The rain had stopped. Sheets of muddy water rushed past the two priests in the bus shelter. They could hear it thundering deep down in the storm-water drains.

‘With Bubé’s flight history comes full circle. It’s the Kruger departure all over again. Heaven be praised!’ Lynch’s jug ears waggled in delight. Blanchaille noticed that the old man appeared to have lost more of his teeth. He grinned like an ancient baby. ‘You’re still planning to travel?’

Blanchaille nodded, ‘Yes Father.’

‘Oh you call me Father all right, but I’m not, you know. Of course you know! I’m more like an uncle to you boys. I like you, that makes me really different, close. Yes, I like you and mind you I’m probably the only one who does — and I nourish hopes for you all yet, though I look dark into your futures. But Father you call me! And what do you call your old President, the President Kruger? Why man, you call him Uncle, Uncle Paul! But that’s all wrong. Sure it is. He’s not your uncle, I am. He’s your father, father of the nation, father of misfortune. Follow Kruger, find the truth. That’s the line, Blanchie. Stick to it like glue as you’re pitched into an uncertain future. Be sure and look out for your old Uncle Lynch because he’ll be looking out for you. Take this. Trust me.’ Lynch gave him a brown envelope on which an address was scrawled. ‘You’ll need cash.’ The envelope smelt faintly of pistachio.

‘You’ve taken Ferreira’s money!’ Blanchaille was outraged.

‘I’ve simply returned the funds Ferreira bequeathed to you and which you unwisely left behind when you fled. I give it to you, after making suitable deductions. You can take a bus from here. At this address a friend is waiting. It’s nine stages, and then you hop.’

Blanchaille counted the nine stages because he hoped against hope he might end up at an address different to that given on the envelope. It did no good. Nine stages brought him to the centre of the town, to the tall skyscraper known as Balthazar Buildings which housed the Security Police, the Special Branch and the organisation, so secret no one could be certain of its existence, known as the Bureau, under its phantom chief, Colonel Terblanche.

CHAPTER 7

Balthazar Buildings on Jan Smuts Square in the centre of the city — notorious headquarters of the Security Police, scene of violent incidents beyond number.

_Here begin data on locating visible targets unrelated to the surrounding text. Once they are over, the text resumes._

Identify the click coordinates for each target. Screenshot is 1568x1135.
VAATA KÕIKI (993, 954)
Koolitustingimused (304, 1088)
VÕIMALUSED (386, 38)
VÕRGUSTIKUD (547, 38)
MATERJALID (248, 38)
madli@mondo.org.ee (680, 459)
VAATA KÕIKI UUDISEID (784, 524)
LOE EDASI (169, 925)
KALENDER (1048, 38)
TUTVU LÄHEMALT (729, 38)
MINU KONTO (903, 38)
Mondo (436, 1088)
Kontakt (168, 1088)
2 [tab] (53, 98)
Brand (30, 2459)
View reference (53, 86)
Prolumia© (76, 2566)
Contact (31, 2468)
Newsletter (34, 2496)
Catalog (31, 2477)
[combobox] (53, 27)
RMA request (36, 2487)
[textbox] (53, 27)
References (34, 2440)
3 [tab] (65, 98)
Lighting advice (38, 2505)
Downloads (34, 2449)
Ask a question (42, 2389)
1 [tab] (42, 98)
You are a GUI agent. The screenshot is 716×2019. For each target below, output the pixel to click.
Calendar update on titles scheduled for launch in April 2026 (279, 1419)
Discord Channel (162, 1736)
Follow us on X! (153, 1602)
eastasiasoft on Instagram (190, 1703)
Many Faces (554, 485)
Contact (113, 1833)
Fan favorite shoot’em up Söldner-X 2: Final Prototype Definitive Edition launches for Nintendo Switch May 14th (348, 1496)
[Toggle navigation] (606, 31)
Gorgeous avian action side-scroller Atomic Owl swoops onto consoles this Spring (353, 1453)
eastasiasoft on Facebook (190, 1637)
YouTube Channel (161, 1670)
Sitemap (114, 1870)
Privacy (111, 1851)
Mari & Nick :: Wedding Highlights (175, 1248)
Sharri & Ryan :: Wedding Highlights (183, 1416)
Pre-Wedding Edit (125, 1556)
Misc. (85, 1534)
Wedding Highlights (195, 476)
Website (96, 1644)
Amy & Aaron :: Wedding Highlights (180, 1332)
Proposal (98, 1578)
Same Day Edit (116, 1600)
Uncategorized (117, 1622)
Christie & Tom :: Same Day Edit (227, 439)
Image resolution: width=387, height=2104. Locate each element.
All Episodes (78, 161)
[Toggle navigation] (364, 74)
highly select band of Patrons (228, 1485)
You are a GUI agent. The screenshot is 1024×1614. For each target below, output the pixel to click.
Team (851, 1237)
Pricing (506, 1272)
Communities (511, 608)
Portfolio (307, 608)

Together with the usual offices it comprised several hundred cells, interrogation rooms, as well as offices of the Bureau for Public Safety, or, more briefly, the Bureau. So mysterious that a Government committee found itself unable to confirm its existence, despite the fact that a number of the committee members were rumoured to be officers of the Bureau, or Bureaucrats, as the knowing called them. Balthazar Buildings also housed Die Kring, or the Ring, a secret society formed, according to legend, at the turn of the century, at the time of Kruger’s flight into Swiss exile and dedicated to the preservation of the Calvinist ideal, and the continuance, protection and furtherance of the Boer nation. On the further fringes of the political spectrum, Blanchaille remembered, there had been speculation that the Bureau and the Ring were one and the same. Perhaps. There were many such secret societies, all-male, dominated by devoted followers of the Regime, dedicated to racial purity and in love with uniforms — the Phantom Kommando; the Afrika Straf Kaffir Brigade; the Night Riders; the Sons of Freedom; the Ox-Wagon Patriots — but the Ring, it was said, controlled and dominated them all.